Ahead of the Society of Biology’s next Policy Lates event on the precautionary principle, Tracey Brown of Sense About Science gives her view on some of the issues surrounding the principle and its application.
What would you say if I suggested farmers start using a compound that could mess with your hormones in order to improve crop yields? I’ve conducted some pretty strict testing which indicates that it is safe but I can’t be sure; I haven’t got evidence that shows it is completely safe for you to be exposed to it over many years – I may never have evidence to put any hypothetical harm beyond doubt.
But that doesn’t matter, because the answer’s no anyway, right? We’re not going to take the chance. Now, how about if I told you that this compound would replace one that is persistent in waterways and which is being sprayed with increasing frequency because its effectiveness has dropped as the fungus it kills has evolved resistance? (All that extra spraying demonstrably harming ladybirds and other beneficial insects.) And, by the way, when I say mess with your hormones, I mean in doses that you’ll never be exposed to.

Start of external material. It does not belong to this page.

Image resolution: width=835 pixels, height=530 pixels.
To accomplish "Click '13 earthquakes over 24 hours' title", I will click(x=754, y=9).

In fact if you want to go into the detail a bit, what I really mean is that it has been shown to interact with the endocrine system, as many things you encounter on a daily basis do – including much of your food – and there’s no evidence that this particular interaction is harmful.
If you’re still not sure, you might also want to consider that if you don’t want my compound, you’ll be obliged to turn down two others that work in similar ways. The fungus’ resistance to the old compounds in use is developing quickly and will continue to do so with none of these new compounds available to rotate. The resulting stress on the plants from intensive use, and the increasing frequency of fungus damage to the crop, means the price of the produce will increase by half as much again. People on low incomes won’t be able to afford it, unless cheaper imports can be found.
Well you might still tell me to take my compound elsewhere (which I’ll do and which might, as it happens, still lead to small amounts of it being present in your diet as the produce grown with it is imported into your market to address the lower yielding and less affordable local growing you’re stuck with – although that might just be a humbug argument from me as a sore innovator). You would be able to declare that you’ve done a good thing by shutting off the hypothetical potential for harm from a new compound. Job done. But whether or not you still conclude my compound’s a non-starter – which you must be free to do – you see the point here.
As we move out from the narrow presentation we started with to look at the context, to consider the relative risks of different options and the unintended consequences of closing down some of them, to take in the overall picture of different kinds of risks – resistance, food poverty, continuing with current practices … we are faced with a more complex decision and one that invites greater responsibility. Responsibility for problems now and problems that might arise in the future. It is the effect of the precautionary principle in limiting that responsibility which we must discuss.
Tracey Brown is managing director of Sense About Science.